What began with the 1994 Chiapas rebellion against NAFTA has now spread to all of Mexico and Central America. I recently asked Rigoberta Menchú, the Mayan Nobel Prize winner from Guatemala, what she thought of the PPP. She rolled her eyes, threw her hands in the air and laughed with gusto. She had never been asked to participate in the decisions concerning the PPP's development projects. Communities of the indigenous are still not considered the subjects of their own history, except in cases where they are recruited to serve as paramilitaries for the armed forces. Since early 2001 there have been regional resistance meetings in Chiapas, Guatemala and Nicaragua involving thousands of delegates from 400 local organizations. Protesters have blocked roads, demonstrated at border crossings, at proposed PPP infrastructure sites and at World Bank offices; barricaded themselves in the San Salvador national cathedral; and even invaded the domed chambers of the Mexican legislature on horseback. Recently the Zapatistas have re-emerged from a long silence, marching by the tens of thousands in San Cristóbal and renewing their call for "the globalization of freedom." Protests are sure to escalate further when the World Trade Organization meets this September in Cancun, in the heart of the Mayan region targeted by the PPP, and at the FTAA summit in Miami in November.

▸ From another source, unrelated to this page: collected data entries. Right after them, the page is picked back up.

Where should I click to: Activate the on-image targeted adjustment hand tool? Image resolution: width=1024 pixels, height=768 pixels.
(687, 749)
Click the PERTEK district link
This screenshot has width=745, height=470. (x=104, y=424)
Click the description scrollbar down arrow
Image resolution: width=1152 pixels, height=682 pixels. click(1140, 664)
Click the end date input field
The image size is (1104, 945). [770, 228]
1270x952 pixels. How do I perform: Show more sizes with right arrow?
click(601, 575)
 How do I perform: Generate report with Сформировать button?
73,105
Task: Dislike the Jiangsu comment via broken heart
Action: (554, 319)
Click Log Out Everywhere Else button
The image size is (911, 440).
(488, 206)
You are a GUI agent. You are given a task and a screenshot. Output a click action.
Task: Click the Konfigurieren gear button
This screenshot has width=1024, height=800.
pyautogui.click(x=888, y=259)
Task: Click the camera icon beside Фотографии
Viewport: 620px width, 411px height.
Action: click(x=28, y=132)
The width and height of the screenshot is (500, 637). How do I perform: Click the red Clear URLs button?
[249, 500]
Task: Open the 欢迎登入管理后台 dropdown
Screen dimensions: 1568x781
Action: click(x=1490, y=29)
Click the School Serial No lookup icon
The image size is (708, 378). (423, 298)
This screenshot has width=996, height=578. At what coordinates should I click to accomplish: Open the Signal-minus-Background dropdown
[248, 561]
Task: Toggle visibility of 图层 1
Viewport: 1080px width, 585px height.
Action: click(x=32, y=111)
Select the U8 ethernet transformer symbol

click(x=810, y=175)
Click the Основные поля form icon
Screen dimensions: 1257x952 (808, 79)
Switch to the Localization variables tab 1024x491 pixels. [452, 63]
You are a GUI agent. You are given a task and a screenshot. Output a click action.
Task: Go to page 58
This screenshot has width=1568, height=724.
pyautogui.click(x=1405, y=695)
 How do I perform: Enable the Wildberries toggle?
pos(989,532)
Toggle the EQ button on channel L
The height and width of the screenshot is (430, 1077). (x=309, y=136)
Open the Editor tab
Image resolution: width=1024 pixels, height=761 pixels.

Bush's FTAA proposal is meeting unprecedented resistance throughout Latin America. Last October Brazil, the world's ninth-largest economy, elected as president Luiz Inácio Lula da Silva, who has criticized the FTAA as "annexation" by the United States. (In an arrogant response to Lula, US Trade Representative Robert Zoellick has warned that Brazil can trade with Antarctica if it rejects Washington's terms.) Meanwhile, neighboring Argentina has fallen from the status of poster child for US-led globalization to that of a basket case. Since its government defaulted on $140 billion in public debt in January 2002, Argentina has been a scene of radical, even revolutionary, community actions, with hundreds of democratic assemblies taking responsibility for neighborhood recovery. In Buenos Aires alone, seventeen abandoned factories have been seized and reopened by dispossessed workers. Up to a million people have formed a barter-based economy to survive. The popular cry in the streets is Que se vayan todos! ("Throw them all out!") But unlike in Brazil, Argentines have no Workers' Party and no Lula, only the remnants of Peronism and the expectation of a meaningless election this April, in which thousands will cast protest votes for a cartoon character who has no hands and therefore can't steal.
And then there is Bolivia, where thirty people were killed in riots in the capital city of La Paz in February. The newly elected president was smuggled from his own palace in an ambulance to save his life. The cataclysm was caused by the International Monetary Fund's insistence that Bolivia lower its deficit to 5.5 percent of GDP. Leading the opposition in the streets was Evo Morales, an Indian and a Lula-style labor leader who did surprisingly well in the last presidential election.
On March 16 in El Salvador, the former rebels of the FMLN, campaigning against privatization of water, won elections in the capital of San Salvador and ten other cities, becoming the largest bloc in the National Assembly. And Ecuador has elected a military strongman, Lucio Gutierrez, who says the FTAA would be "suicidal" for his country. US military involvement in Colombia is deepening into a bloody quagmire. Efforts to overthrow left-wing President Hugo Chávez in Venezuela, backed at least indirectly by the White House, seem to have failed. Even the US embargo of Cuba is opposed by a majority in the US House. As the Bush Administration goes to war in pursuit of empire from Iraq to Afghanistan, it is "losing" Latin America to radical nationalism.